Victor Hugo: The Hunchback of Notre Dame

BOOK TENTH.
CHAPTER 4. AN AWKWARD FRIEND. (continued)

Then his fears returned to him, the idea of an attempt against the gypsy presented itself once more to his mind. He was conscious, in a confused way, that a violent crisis was approaching. At that critical moment he took counsel with himself, with better and prompter reasoning than one would have expected from so badly organized a brain. Ought he to awaken the gypsy? to make her escape? Whither? The streets were invested, the church backed on the river. No boat, no issue!--There was but one thing to be done; to allow himself to be killed on the threshold of Notre-Dame, to resist at least until succor arrived, if it should arrive, and not to trouble la Esmeralda's sleep. This resolution once taken, he set to examining the enemy with more tranquillity.

The throng seemed to increase every moment in the church square. Only, he presumed that it must be making very little noise, since the windows on the Place remained closed.

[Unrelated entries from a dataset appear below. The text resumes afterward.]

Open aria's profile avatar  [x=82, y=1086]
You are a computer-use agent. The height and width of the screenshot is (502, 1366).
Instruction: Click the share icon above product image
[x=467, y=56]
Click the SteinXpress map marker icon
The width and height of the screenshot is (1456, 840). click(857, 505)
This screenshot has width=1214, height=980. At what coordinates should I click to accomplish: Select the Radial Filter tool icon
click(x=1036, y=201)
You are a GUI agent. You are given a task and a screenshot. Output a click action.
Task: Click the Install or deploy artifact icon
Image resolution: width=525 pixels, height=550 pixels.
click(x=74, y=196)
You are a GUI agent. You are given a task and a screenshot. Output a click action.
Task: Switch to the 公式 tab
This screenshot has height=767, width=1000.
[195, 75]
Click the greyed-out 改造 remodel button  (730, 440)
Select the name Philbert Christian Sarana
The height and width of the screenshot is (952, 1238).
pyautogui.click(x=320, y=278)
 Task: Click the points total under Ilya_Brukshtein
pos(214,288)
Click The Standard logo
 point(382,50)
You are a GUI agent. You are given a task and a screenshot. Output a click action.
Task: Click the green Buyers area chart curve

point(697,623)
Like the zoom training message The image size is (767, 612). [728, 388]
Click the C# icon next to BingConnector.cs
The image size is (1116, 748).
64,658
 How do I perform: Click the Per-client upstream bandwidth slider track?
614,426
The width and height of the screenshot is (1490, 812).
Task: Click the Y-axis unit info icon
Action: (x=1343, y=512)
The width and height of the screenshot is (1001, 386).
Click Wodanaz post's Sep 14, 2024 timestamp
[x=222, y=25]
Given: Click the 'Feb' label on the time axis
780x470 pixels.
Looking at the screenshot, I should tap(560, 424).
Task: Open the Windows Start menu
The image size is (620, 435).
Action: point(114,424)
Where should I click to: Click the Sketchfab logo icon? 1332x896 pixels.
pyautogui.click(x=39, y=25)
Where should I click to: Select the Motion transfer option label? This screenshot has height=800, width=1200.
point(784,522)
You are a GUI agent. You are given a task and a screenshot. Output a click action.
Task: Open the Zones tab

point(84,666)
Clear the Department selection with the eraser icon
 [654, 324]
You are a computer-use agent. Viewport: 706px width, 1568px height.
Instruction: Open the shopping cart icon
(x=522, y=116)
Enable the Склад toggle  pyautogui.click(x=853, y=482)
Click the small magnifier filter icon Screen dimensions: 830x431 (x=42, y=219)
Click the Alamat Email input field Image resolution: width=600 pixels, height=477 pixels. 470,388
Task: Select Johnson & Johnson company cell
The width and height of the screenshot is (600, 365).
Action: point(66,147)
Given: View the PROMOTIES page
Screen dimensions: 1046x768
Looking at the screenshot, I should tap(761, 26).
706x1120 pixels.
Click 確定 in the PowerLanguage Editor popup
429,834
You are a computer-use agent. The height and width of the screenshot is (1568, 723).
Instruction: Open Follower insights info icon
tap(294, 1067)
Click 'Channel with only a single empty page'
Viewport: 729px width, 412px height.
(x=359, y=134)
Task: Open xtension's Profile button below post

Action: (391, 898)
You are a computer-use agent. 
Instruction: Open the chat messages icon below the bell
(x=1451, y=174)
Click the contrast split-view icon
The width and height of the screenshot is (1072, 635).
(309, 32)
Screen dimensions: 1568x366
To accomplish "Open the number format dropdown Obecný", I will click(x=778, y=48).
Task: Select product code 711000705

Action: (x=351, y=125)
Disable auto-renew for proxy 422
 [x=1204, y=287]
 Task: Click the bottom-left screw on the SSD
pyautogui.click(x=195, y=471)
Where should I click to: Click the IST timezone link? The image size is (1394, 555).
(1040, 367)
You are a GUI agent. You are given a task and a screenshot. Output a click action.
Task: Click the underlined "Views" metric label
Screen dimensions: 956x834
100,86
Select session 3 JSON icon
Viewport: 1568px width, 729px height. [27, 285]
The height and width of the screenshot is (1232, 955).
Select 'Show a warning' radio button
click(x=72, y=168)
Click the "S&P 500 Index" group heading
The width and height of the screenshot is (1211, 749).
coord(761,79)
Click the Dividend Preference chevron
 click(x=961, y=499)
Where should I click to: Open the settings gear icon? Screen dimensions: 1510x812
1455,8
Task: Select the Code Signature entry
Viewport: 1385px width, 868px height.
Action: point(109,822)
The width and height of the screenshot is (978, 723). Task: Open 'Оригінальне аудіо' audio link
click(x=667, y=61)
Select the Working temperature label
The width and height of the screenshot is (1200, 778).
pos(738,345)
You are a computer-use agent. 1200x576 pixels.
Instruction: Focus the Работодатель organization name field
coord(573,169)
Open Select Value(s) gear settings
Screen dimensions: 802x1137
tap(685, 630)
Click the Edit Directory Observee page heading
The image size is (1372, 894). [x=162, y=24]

All at once, a flame flashed up, and in an instant seven or eight lighted torches passed over the heads of the crowd, shaking their tufts of flame in the deep shade. Quasimodo then beheld distinctly surging in the Parvis a frightful herd of men and women in rags, armed with scythes, pikes, billhooks and partisans, whose thousand points glittered. Here and there black pitchforks formed horns to the hideous faces. He vaguely recalled this populace, and thought that he recognized all the heads who had saluted him as Pope of the Fools some months previously. One man who held a torch in one hand and a club in the other, mounted a stone post and seemed to be haranguing them. At the same time the strange army executed several evolutions, as though it were taking up its post around the church. Quasimodo picked up his lantern and descended to the platform between the towers, in order to get a nearer view, and to spy out a means of defence.

Clopin Trouillefou, on arriving in front of the lofty portal of Notre-Dame had, in fact, ranged his troops in order of battle. Although he expected no resistance, he wished, like a prudent general, to preserve an order which would permit him to face, at need, a sudden attack of the watch or the police. He had accordingly stationed his brigade in such a manner that, viewed from above and from a distance, one would have pronounced it the Roman triangle of the battle of Ecnomus, the boar's head of Alexander or the famous wedge of Gustavus Adolphus. The base of this triangle rested on the back of the Place in such a manner as to bar the entrance of the Rue du Parvis; one of its sides faced Hôtel-Dieu, the other the Rue Saint-Pierre-aux-Boeufs. Clopin Trouillefou had placed himself at the apex with the Duke of Egypt, our friend Jehan, and the most daring of the scavengers.